What are the recommended design guidelines for gutters when a column (or box, or any layout module) has its shape clearly visible because it has its own background or border?
Typically one would put some space in between the box's edge and its text. But where to conjure this space from? By expanding the box, or shrinking the text?
To illustrate, here are some (but not all) options...
(Also, I could've used any grid with any number of columns, and any widths - this only serves as an example -- the actual question could be asked every time a layout straddles gutters.)
I've gone through a pile of writing on grid based layouts, but so far I've seen just one that addresses the matter: Nudge Your Elements by Khoi Vinh.
What am I missing? Or is there simply no clear guideline?
Since one of the motivations for grid based layouts is to heighten the sense of global alignment, I suppose one could argue the decision depends on what demands more alignment; the box, or its contents?
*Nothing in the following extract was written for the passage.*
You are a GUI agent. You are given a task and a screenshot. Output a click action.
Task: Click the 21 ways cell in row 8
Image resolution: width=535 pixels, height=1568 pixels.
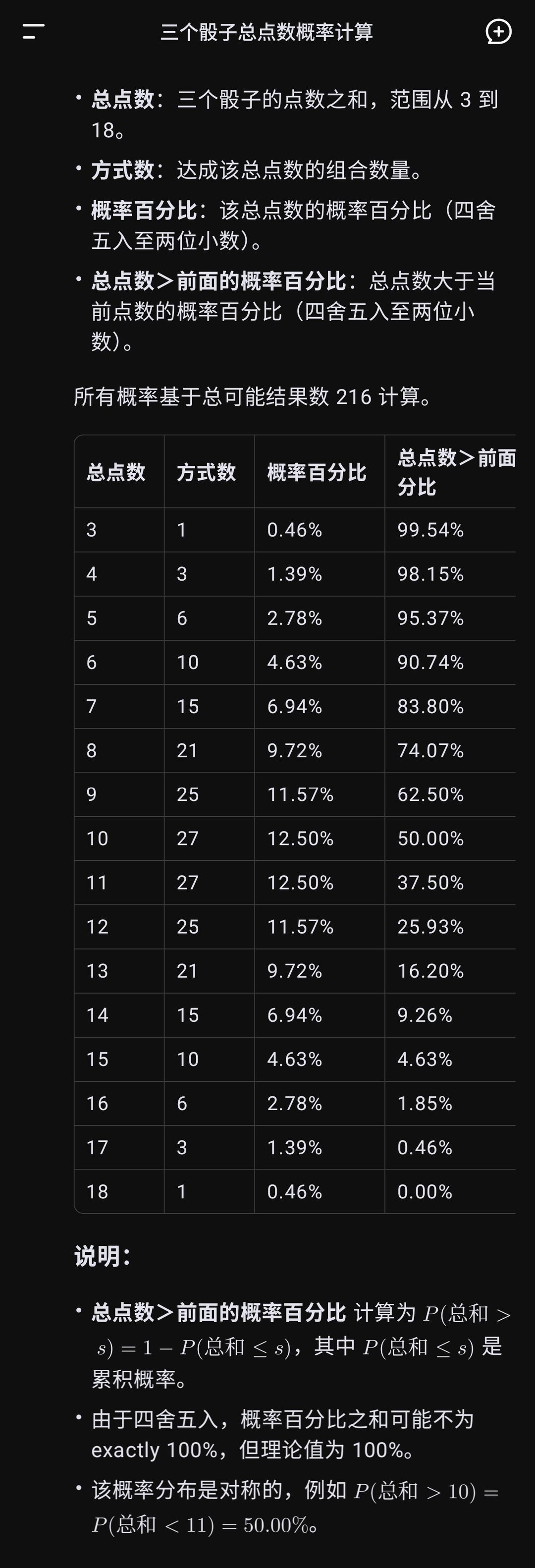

Unless I'm misreading, Khoi Vinh argues for option 3 in his article.
I find myself go back and forth between option 3 and option 6. With option 3 the box is aligned, but its text feels cramped. But using option 6, one ends up with neither box nor text aligned (though one might say the implicit middle between text-edge and box-border is the 'thing' that is now aligned).
Stepping beyond the web, none of my reading on book design and the canons of page construction talks about this issue either. I can see how the canons work for the vast majority of 'black letter on clear background' book printing, but the minute one adds color to a page layout (or inverts a black-and-white scheme), the gutter question comes back.
Mmm, I guess the question is; are there any guidelines for choosing between the options I illustrated - or have I ventured beyond designer law and is the matter just about 'what looks and feels good'?